Begin at the line containing "Where should I click to: Open" and copy each line exactly through the end of the records, leaving out what comes before.

|---|

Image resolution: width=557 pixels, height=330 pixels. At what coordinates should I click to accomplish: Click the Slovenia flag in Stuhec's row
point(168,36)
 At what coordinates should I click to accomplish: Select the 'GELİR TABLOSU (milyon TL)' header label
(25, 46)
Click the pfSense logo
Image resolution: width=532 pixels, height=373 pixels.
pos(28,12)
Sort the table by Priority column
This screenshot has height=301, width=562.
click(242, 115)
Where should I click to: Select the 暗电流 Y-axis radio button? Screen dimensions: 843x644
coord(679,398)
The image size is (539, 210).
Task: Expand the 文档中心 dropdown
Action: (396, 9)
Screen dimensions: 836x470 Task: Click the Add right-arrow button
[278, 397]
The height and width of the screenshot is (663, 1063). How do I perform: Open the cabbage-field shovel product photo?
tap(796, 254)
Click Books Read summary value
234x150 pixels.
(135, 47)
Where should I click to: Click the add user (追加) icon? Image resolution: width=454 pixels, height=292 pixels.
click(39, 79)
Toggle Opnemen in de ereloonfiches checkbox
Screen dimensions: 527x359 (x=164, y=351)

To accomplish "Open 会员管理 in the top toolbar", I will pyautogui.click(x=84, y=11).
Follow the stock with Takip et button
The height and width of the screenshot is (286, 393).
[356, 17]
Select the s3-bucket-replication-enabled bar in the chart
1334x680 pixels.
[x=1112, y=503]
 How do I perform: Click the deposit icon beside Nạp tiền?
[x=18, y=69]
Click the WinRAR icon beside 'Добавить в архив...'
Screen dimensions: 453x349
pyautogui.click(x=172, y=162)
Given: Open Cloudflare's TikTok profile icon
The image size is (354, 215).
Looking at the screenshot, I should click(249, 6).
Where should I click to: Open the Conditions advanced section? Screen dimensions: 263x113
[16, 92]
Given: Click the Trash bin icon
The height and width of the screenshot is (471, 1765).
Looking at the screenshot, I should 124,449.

|---|

**ANSWER BOX:**
Where should I click to: Open the Conditions advanced section? Screen dimensions: 263x113
[16, 92]
Given: Click the Trash bin icon
The height and width of the screenshot is (471, 1765).
Looking at the screenshot, I should 124,449.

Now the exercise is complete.